In dealing with the delicate context and rich legacy of the site set in the century-old industrial campus simultaneously undergoing adaptive reuse program, the designers at The Crossboundaries took balanced steps. Between keeping intact the integrity of a historic space, and striving for impeccable excellence in workspace design; and from working with a bare, blank canvas of industrial proportions to ensuring minimum damage to its skin, the design needed to bridge many gaps and cross many boundaries. Essentially a large voluminous space, with 12 foot high ceilings, and a grid of massive concrete columns with tapered caps, the site offers itself along with its historic character.
For an office space to be shared and jointly occupied by two diverse businesses with a total of over 115 employees, the designers have developed a clean and efficient ambience. The overall color scheme is a range of muted greys, blues and blacks as an ode to corporate efficiency ,yet sometimes tempered with the occasional warmth of a brick wall and natural greens. The 10,000sq.ft office is largely linear, with the open office floor flanked by the main specialized meeting, conference and private cabin rooms. Around and adjacent to these, accessory functions such as informal seating, conversation booths and leisure spaces are arranged, interspersed with generous greens.

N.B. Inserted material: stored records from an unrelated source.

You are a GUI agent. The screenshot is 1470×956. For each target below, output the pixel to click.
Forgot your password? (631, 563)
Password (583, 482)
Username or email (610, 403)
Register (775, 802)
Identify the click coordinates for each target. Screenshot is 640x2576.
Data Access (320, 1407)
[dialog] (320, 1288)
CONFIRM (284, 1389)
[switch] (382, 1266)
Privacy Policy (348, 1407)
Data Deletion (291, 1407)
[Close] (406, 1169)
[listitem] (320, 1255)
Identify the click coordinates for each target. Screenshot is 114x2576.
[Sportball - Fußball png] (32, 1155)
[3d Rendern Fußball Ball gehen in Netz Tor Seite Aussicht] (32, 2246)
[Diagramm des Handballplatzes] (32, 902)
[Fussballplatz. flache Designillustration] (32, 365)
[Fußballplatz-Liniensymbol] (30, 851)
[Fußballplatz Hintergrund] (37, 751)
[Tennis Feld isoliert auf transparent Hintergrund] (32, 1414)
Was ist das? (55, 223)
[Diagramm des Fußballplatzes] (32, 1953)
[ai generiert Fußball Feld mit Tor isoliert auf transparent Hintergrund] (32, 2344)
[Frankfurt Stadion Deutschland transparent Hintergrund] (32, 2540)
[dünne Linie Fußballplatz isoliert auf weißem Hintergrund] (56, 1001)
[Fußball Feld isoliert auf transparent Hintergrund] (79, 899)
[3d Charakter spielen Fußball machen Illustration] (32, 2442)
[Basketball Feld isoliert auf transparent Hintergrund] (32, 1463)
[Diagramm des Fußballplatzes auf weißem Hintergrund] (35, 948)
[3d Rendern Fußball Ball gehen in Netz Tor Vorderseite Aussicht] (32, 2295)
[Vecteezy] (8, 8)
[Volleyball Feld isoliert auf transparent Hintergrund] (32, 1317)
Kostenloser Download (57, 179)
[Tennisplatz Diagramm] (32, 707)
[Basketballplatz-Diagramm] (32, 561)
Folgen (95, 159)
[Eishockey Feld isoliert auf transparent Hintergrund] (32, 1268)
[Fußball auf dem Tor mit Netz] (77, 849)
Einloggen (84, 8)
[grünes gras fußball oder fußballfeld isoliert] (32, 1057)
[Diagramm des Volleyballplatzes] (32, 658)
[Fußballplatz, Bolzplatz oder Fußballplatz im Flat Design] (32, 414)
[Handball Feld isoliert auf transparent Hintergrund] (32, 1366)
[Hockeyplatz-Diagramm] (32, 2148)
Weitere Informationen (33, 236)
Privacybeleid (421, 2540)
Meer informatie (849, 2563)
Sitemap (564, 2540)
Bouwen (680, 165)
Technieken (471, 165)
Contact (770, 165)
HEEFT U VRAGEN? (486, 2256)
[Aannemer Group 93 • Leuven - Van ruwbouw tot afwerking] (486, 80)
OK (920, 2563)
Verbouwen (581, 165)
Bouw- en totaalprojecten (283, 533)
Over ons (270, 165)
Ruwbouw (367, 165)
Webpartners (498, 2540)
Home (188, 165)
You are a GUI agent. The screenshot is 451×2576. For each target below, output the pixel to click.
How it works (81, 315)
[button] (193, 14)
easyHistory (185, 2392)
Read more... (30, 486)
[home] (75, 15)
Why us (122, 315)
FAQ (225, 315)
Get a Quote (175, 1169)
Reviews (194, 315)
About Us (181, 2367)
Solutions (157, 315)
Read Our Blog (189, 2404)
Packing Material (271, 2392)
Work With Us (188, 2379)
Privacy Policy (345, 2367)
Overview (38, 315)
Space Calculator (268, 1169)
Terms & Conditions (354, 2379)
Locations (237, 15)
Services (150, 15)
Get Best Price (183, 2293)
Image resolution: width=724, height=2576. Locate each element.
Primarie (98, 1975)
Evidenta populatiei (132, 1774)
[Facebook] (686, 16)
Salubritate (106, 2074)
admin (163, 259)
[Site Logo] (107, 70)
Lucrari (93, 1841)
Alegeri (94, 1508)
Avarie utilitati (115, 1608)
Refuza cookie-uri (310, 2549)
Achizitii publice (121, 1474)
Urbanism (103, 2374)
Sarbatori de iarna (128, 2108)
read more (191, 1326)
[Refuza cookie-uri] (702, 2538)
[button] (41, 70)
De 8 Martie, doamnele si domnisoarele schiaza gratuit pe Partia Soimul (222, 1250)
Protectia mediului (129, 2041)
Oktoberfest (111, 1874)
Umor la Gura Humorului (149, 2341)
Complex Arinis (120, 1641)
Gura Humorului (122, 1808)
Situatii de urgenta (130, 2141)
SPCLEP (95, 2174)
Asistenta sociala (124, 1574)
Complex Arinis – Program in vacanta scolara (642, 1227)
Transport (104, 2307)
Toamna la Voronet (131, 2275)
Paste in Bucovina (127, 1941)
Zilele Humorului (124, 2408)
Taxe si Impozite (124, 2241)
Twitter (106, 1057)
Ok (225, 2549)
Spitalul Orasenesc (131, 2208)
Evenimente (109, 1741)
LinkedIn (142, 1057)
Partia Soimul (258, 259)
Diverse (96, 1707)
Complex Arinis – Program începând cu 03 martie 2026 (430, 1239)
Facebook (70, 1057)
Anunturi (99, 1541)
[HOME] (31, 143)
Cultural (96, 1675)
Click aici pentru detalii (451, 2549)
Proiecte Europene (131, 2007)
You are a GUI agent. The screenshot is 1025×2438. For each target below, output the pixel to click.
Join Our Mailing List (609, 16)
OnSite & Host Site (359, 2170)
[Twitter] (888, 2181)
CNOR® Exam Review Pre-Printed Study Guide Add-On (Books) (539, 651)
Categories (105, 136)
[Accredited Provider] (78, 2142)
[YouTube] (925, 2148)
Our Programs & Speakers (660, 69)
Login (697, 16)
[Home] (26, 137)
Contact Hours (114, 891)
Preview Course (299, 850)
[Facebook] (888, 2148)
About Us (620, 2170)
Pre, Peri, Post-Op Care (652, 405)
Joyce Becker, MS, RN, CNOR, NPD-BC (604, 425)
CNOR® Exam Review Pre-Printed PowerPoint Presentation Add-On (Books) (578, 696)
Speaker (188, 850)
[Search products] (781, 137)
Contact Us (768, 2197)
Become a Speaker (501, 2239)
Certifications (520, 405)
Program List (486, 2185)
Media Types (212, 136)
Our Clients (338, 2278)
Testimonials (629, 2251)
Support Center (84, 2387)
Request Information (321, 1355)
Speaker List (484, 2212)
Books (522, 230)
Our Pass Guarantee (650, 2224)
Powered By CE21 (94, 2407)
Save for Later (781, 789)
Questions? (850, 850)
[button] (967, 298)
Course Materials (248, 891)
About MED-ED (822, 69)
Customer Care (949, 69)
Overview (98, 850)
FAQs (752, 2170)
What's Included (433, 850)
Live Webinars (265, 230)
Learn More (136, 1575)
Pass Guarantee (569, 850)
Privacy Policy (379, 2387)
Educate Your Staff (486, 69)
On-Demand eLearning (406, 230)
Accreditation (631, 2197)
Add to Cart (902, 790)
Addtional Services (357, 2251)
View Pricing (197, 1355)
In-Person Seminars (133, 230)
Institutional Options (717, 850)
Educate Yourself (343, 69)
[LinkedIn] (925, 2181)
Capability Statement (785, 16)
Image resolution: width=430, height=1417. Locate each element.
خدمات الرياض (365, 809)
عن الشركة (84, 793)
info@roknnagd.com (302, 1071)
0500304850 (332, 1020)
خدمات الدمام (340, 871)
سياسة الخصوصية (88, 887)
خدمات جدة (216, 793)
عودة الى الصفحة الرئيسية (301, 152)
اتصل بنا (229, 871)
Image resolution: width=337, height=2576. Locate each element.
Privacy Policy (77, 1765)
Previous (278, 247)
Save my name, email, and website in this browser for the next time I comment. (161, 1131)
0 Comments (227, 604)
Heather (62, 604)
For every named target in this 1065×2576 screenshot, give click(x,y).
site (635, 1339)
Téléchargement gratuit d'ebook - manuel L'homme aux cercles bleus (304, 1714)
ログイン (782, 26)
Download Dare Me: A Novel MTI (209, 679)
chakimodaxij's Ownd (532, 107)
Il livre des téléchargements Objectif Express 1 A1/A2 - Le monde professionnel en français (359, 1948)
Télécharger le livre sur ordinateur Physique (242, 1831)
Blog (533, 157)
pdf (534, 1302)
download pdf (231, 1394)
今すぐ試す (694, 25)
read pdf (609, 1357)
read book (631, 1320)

In a largely linear and orthogonal layout, the entrance foyer and office reception is a skewed and oblique protrusion that creates a first striking experience. Generating sudden drama with a cantilevered reception desk that appears to be in suspended motion, this space immediately demands attention with its proportions and scale. The oblong, 9 feet long floating sheath around the reception desk is cast in matt grey, with the company name lettered on black. Setting the tone for the color and material palettes through the office, a system of neat, sleek MS partitions with a solid jet black metal door, ushers the visitor in. Throughout these initial spaces, walls are dressed in a muted silver-grey stucco, and a metal grid ceiling in black floats neatly overhead.